The scope of surveillance as a foundation for antimicrobial stewardship is beginning to expand beyond medical practice as part of increasing discussions of “One Health,” or the notion that pathogens and potential infections arise from interactions between humans and their environment. As recently as 5 years ago, conferences such as ASM Microbe did not mention One Health, and the discussions of farm animals were part of another world. Yet, ASM Microbe 2018 included poster presentations on the occurrence of ESBL-producing E. coli among MDR Enterobacteriaceae collected from sheep, dramatic increases in fluoroquinolone resistance among E. coli isolates collected from swine, and the persistence of ESBL-producing E. coli in the poultry production chain. Whereas once each silo would blame others for emerging antibiotic resistance, the One Health perspective is promoting a more collaborative approach to address the problem.
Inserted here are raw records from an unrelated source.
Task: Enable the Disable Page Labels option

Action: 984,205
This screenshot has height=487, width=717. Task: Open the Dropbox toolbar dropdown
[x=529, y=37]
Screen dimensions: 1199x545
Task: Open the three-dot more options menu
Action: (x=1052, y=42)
Discussions between microbiologists and veterinarians in Canada often begin with a presentation of CANWARD data, followed by animal data showing that these can be the same organisms with the same resistance patterns. This type of surveillance data lends credibility to our suggestions on changes in veterinary practice. Further collaboration with more specialists, family doctors, community practitioners, generalists, veterinarians and agricultural researchers at conferences such as ASM Microbe can expand the reach of surveillance data in driving antimicrobial stewardship.

Disclosure: Zhanel reports receiving research grants from Abbott, Achaogen, Affinium, Astellas, AstraZeneca, Basilea Pharmaceutica, Bayer, Cubist, The Medicines Company, Merck, Ortho-McNeil-Janssen, Paladin Labs, Paratek, Pfizer, Sanofi-Aventis, Sunovion, Tetraphase, Theravance and Zoetis.